Love Rival Used Stun Gun On Sadie Hartley Before 'Demonic' Knifing, Court Hears

Love Rival Used Stun Gun On Sadie Hartley Before 'Demonic' Knifing, Court Hears

A jealous and obsessive woman paralysed her love-rival with a stun gun before stabbing and slashing her victim with "demonic savagery", a murder trial heard..

Sarah Williams, 35, shot "decent, hard-working" businesswoman Sadie Hartley, 60, in the head with the weapon on the doorstep of her £500,000 home in the village of Helmshore, Lancashire.

Williams then stabbed and slashed the mother of two 40 times in an "orgy of violence", Preston Crown Court heard.

The defendant, who denies murder, had been in a past relationship with Ian Johnston, 57, Ms Hartley's partner, who was out of the country at the time of the attack.

He had ended the relationship with Williams after she became "possessive and difficult" John McDermott, opening the case for the prosecution, told the jury.

"Obsessed" Williams "set her mind" to rekindle the relationship - but Ms Hartley, who owned a medical communications business, was the "obstacle".

She recruited a second defendant, Katrina Walsh, 56, also from Chester, to help her with the "murderous mission" and who kept a "revealing" diary as they hatched the plot, the court heard.

At just after 8pm on January 14 this year, Ms Hartley received an unexpected knock at the door to her home, on an up-market road in the rural Lancashire village.

"What happened next is truly shocking," Mr McDermott continued.

"Sarah Williams stood on the doorstep.

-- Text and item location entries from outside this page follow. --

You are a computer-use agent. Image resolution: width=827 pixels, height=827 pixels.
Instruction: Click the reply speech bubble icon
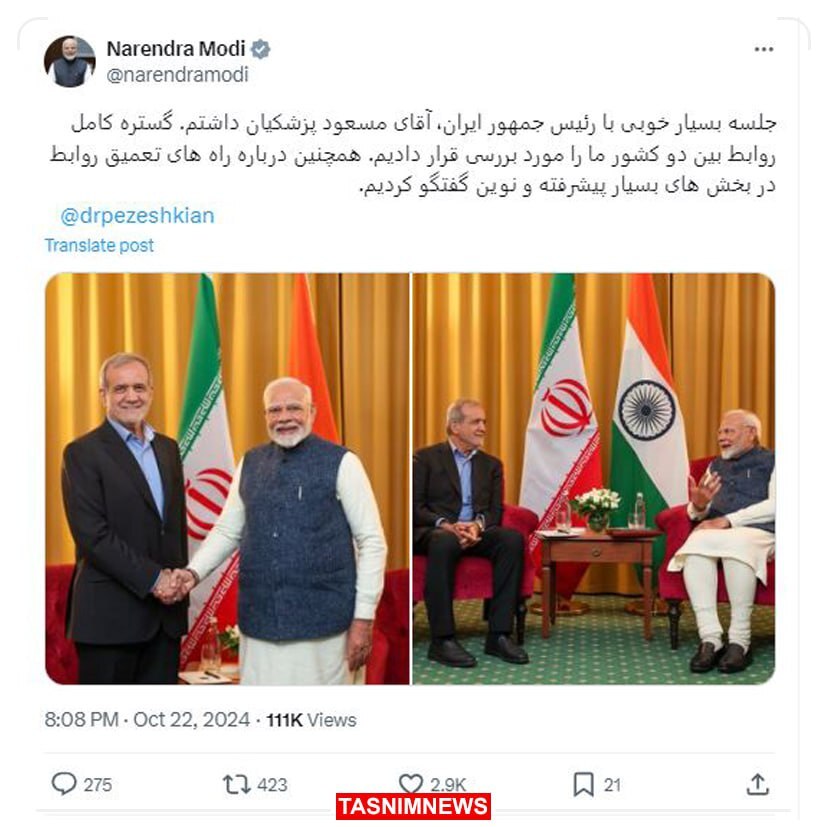64,784
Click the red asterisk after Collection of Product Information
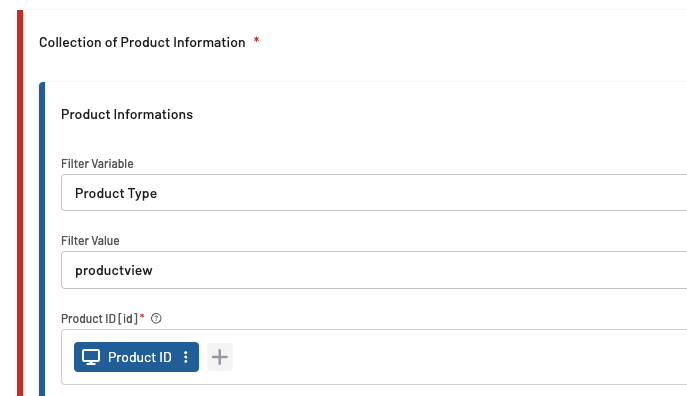Screen dimensions: 687x396 (x=257, y=40)
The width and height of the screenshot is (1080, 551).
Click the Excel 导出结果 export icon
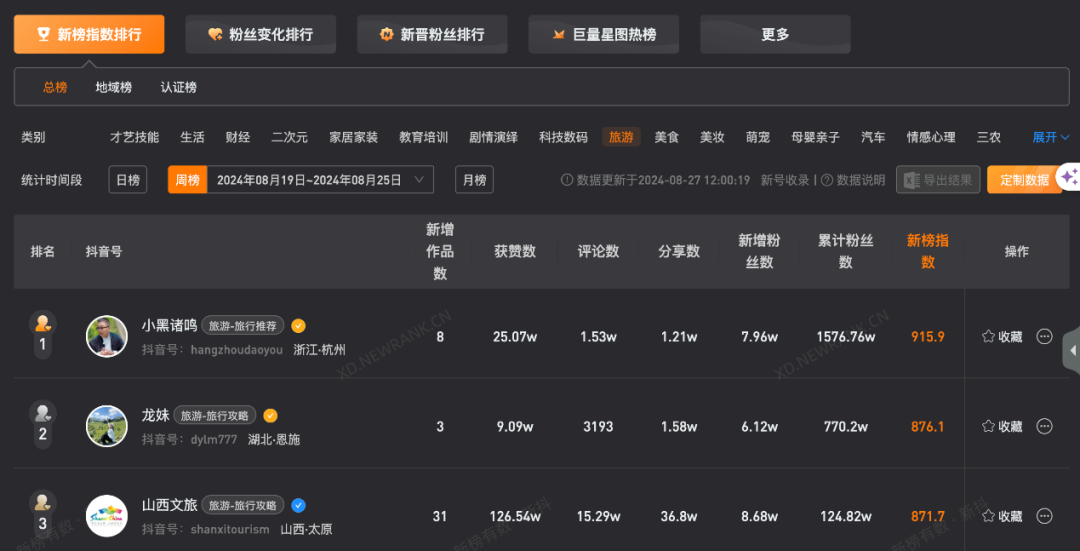pos(912,180)
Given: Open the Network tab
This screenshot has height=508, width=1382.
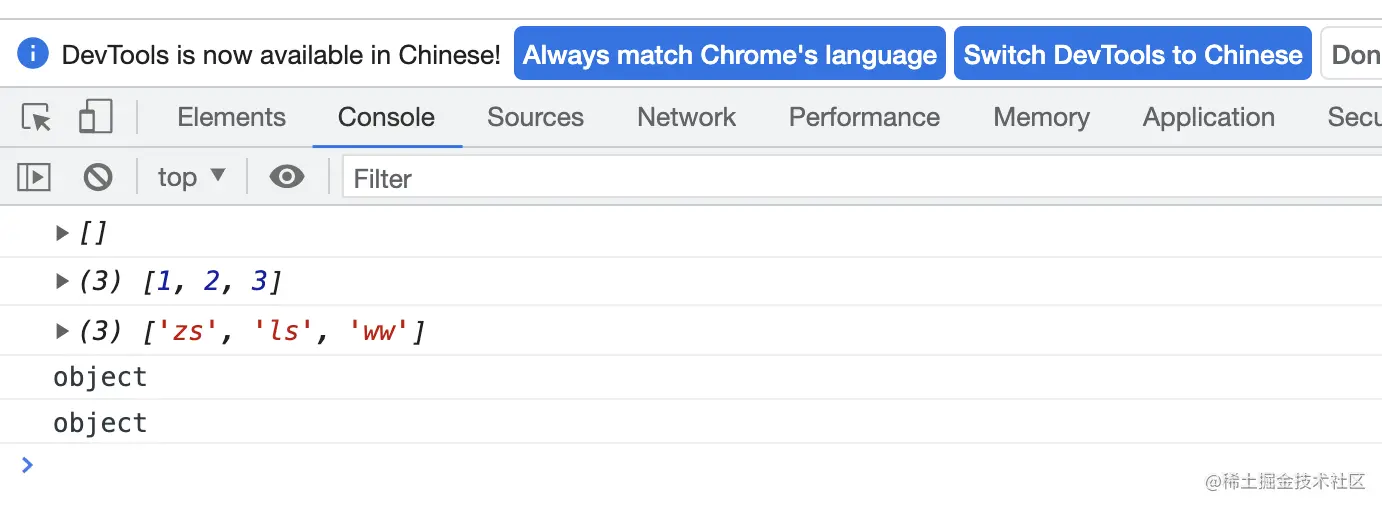Looking at the screenshot, I should click(x=686, y=118).
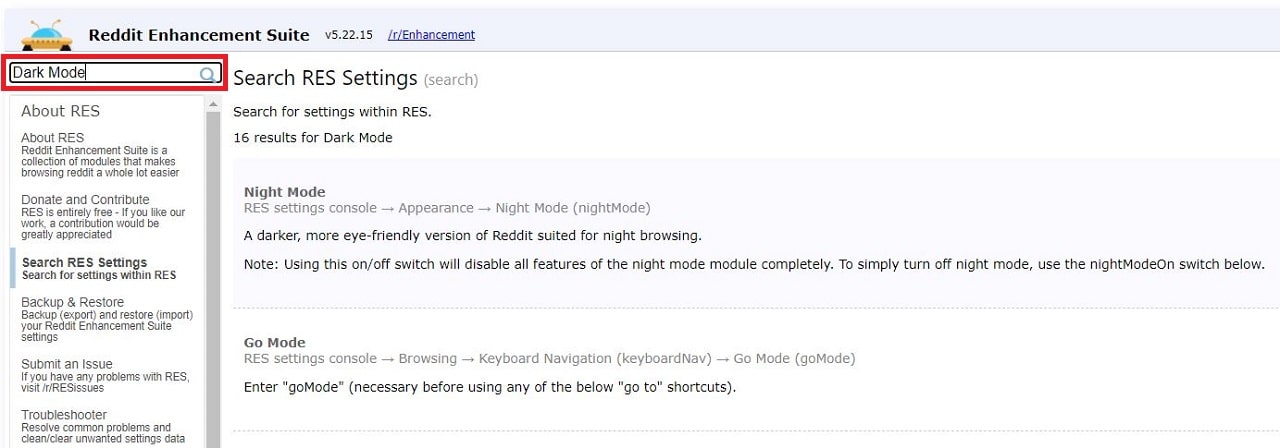Screen dimensions: 1280x448
Task: Click the scrollbar up arrow in sidebar
Action: point(212,103)
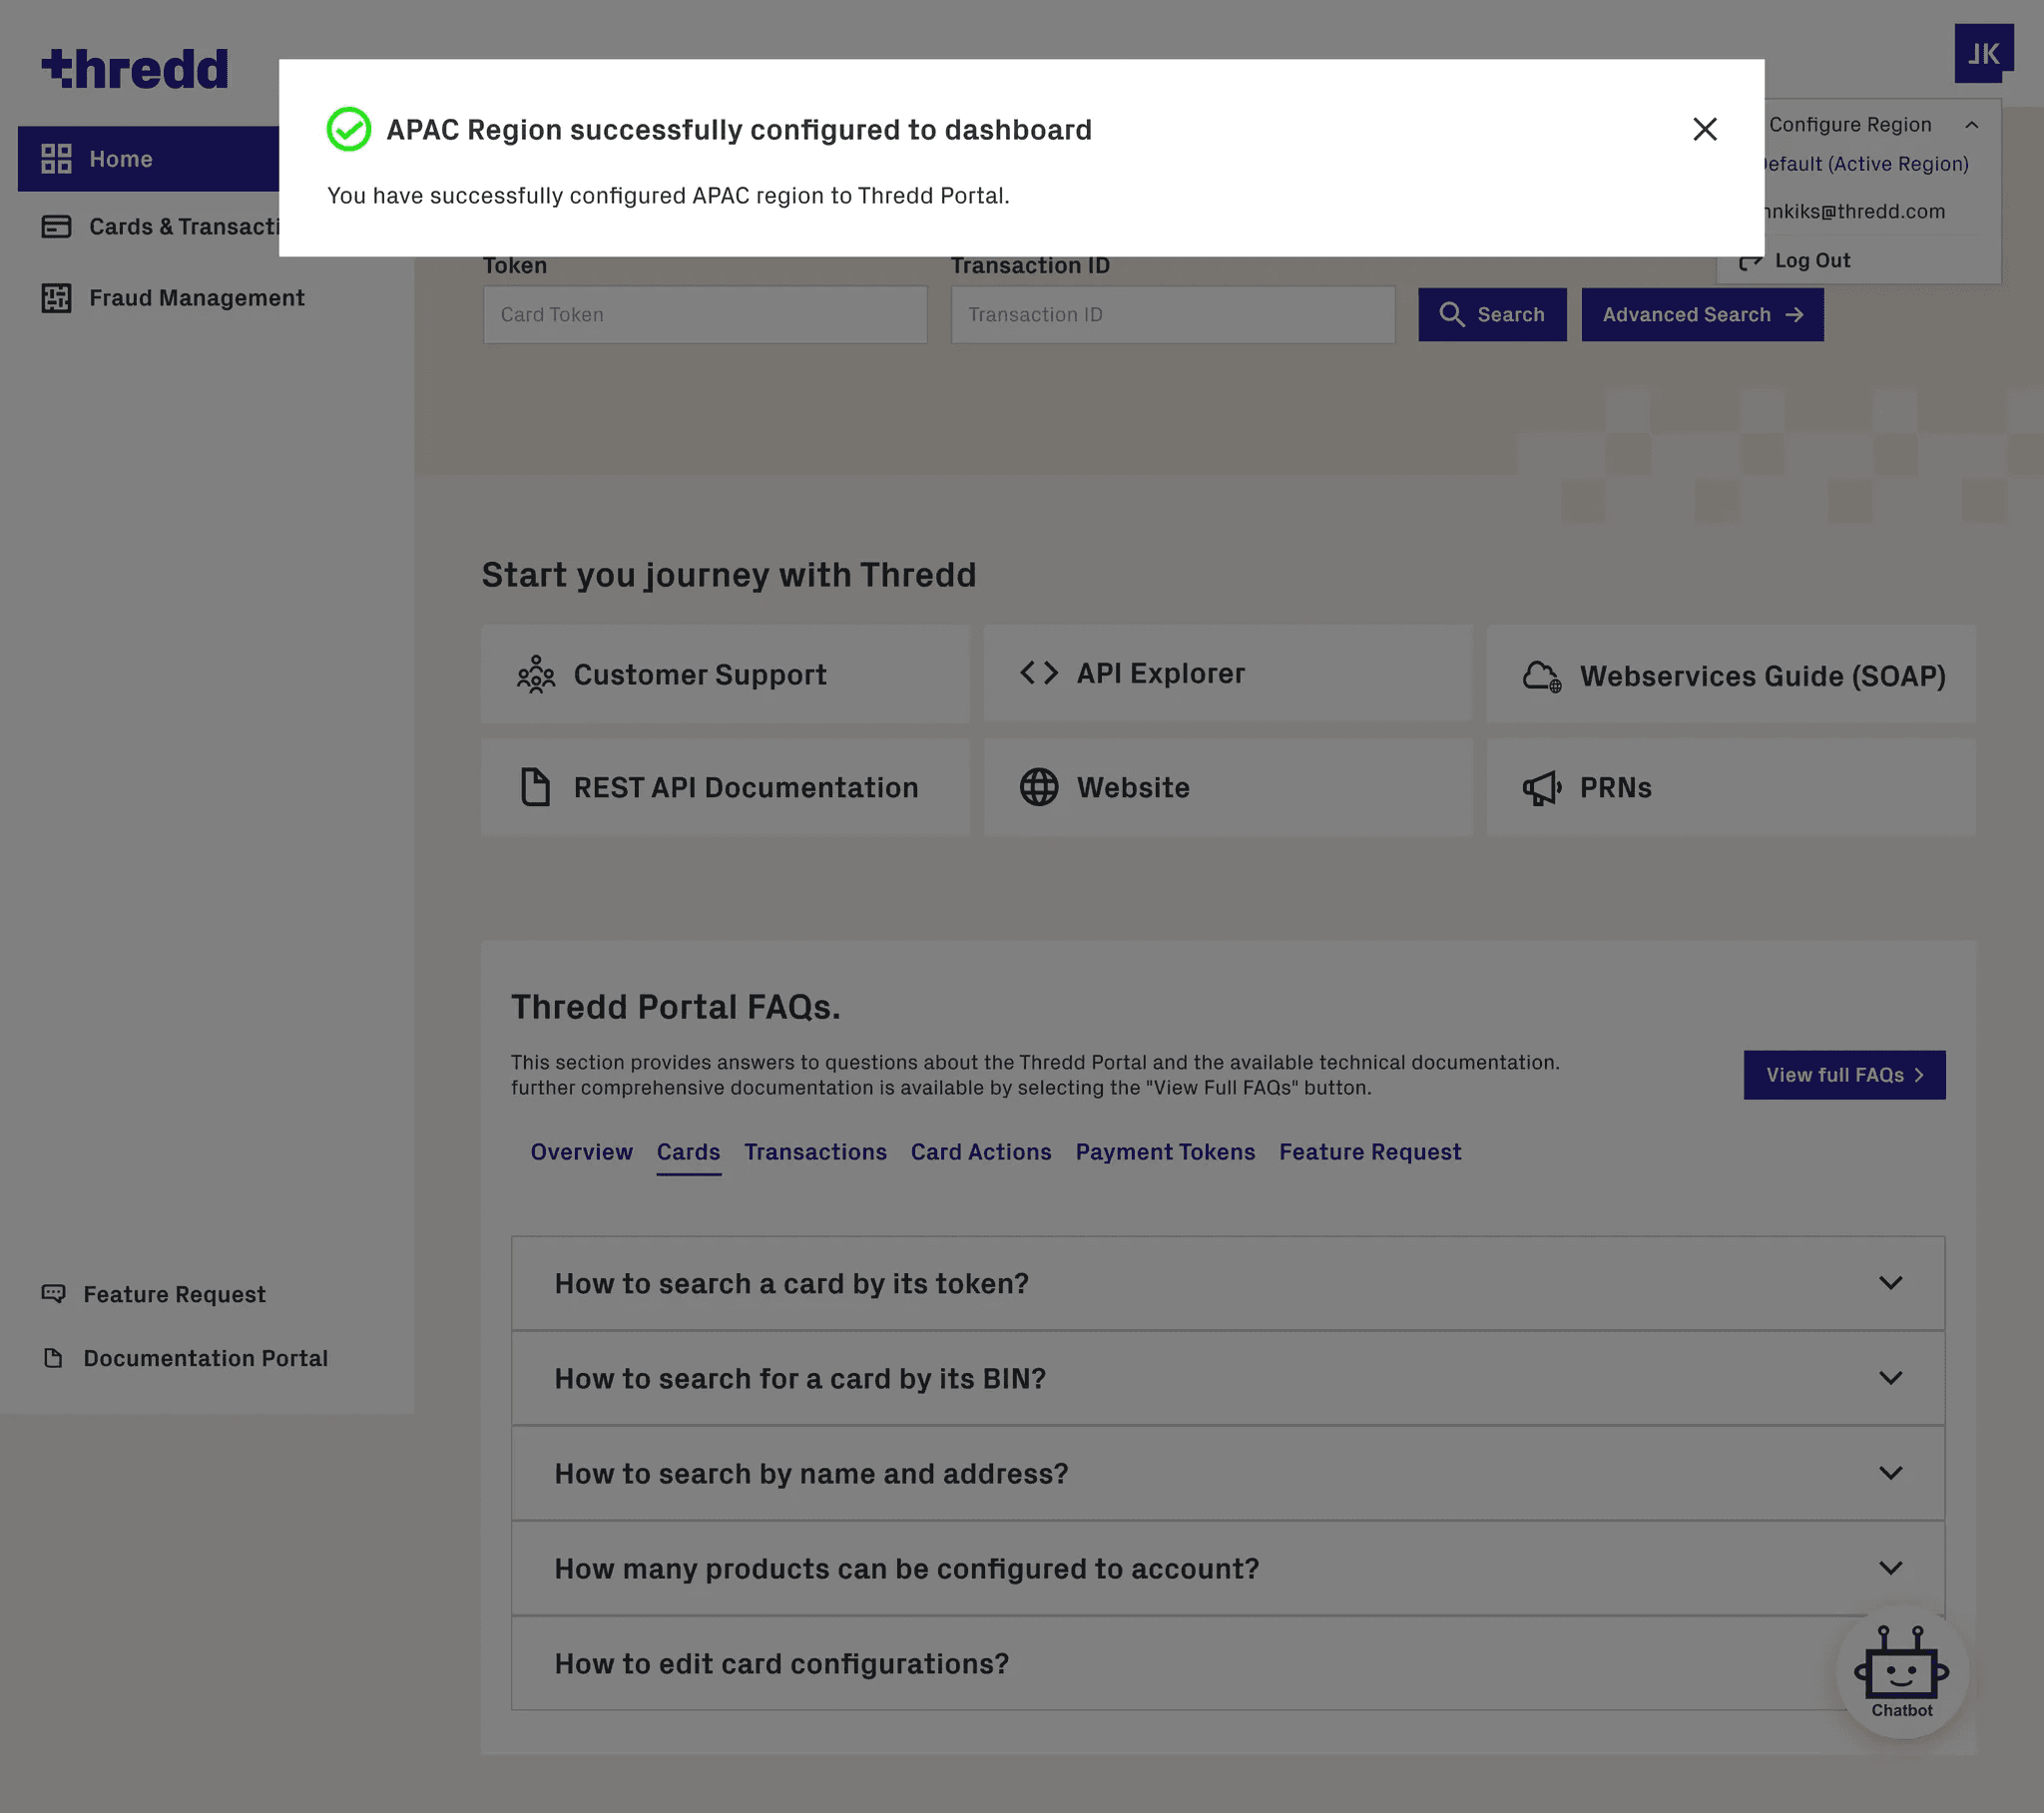Click the 'View full FAQs' button

(x=1842, y=1073)
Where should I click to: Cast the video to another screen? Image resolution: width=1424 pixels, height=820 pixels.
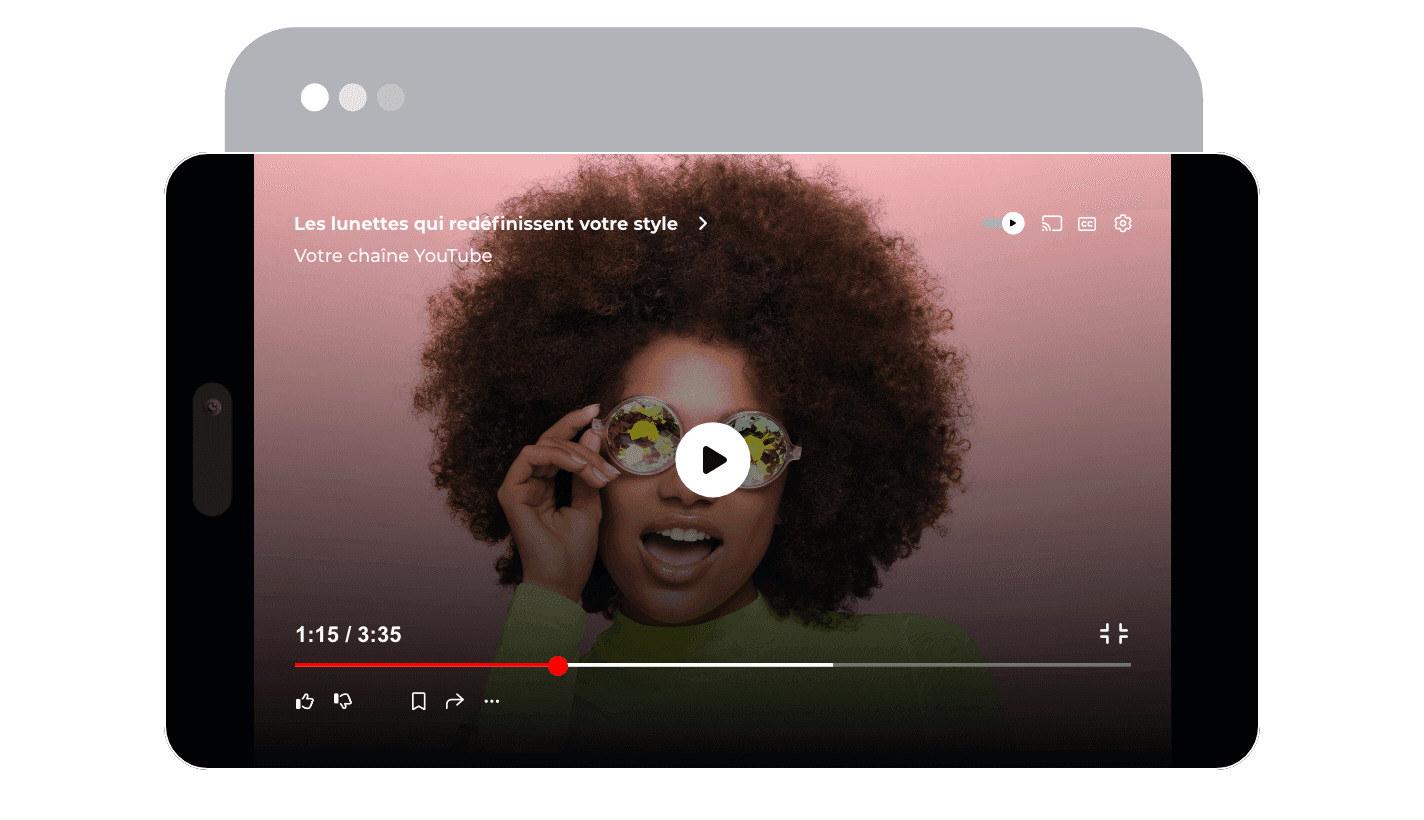coord(1051,223)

As soon as the door was opened we suggest she lunged at Sadie Hartley with of all things a stun gun - the sort of thing you might use legitimately to prod cattle.

"She pressed it against her - Sadie Hartley's head - and incapacitated her.

"Then with what can only be described as almost demonic savagery, she attacked her with a knife.

"She stabbed and slashed at this unfortunate woman; blow after blow, causing appalling and fatal injuries.

"She left her victim in a pool of blood in the hallway; closed the door; walked back to the car she had used on her murderous mission and set off back to her home in Cheshire.

"It was a premeditated, planned assassination of an innocent woman."

Williams, from Treborth Road, Chester, and Walsh, of Hare Lane, Chester, both deny murder.